It will run from November 19 to 22 at Out of the Blue Drill Hall on Dalmeny Street.

Some of the photographs and videos are being shown in Scotland for the first time after touring Europe as part of the EJF’s work.

They were featured in an exhibition titled No Place to Call Home, first shown at the National Theatre in London.

Other artworks from SCCAN are on display to the public for the first time.

Maxida Mrak, Sami rights activist and musician from northern Sweden. Picture: Environmental Justice Foundation.

The works have been ‘re-curated’ and woven together to create a unique immersive experience.

Visitors will also be able to listen to short podcasts created as part of SCCAN’s Future Voices project.

The project tells the stories of communities across Scotland using locally-developed solutions to combat the effect of climate change in food, energy, transport, waste, health, education and enterprise.

One podcast in the series is based in Edinburgh, and showcases Remode Collective, a Community Interest Company set up to celebrate multicultural diversity, build new skills and explore ways to reuse textiles.

Lauren Crilly, part of SCCAN's podcast project.
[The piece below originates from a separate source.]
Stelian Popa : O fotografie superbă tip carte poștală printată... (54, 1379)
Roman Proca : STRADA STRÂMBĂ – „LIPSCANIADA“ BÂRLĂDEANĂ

Picture: Del Heaney

The exhibition is supported by Aberdeen-based curator Rachel Grant, with audio support from Edinburgh College.

The Scottish Universities Insight Institute will also share recent research on deconstructing narratives and the power of storytelling.

Harriet Cross, a director of SCCAN, said: “I hope that people from across Edinburgh and beyond will grasp this one-off chance to hear, see and watch these thought-provoking human responses to the climate emergency.

“It will provide a chance to listen and observe amidst the panic of the climate emergency.

“We’re excited by the potential to broaden the reach of these important stories and hope that it will inspire people to consider how we can all take an even greater role in addressing the climate crisis.”

SCCAN is a not-for-profit membership body of more than 200 communities supporting each other to build resilience, and develop skills as they move towards a low carbon future, and adapt to changing climates.

The organisation grew out of work in 2010 by Simon Pepper and Rachel Nunn on a ‘Framework for Community Action on Climate Change’ which looked at what was holding communities back from taking action on climate change.

The EJF is a campaign group which uses investigations and film to uncover environmental and human rights abuses.

The exhibition will begin with a launch on Monday November 18 from 5.30pm to 7pm.

Free tickets to the launch can be booked on Eventbrite via the Scottish Communities Climate Action Network website.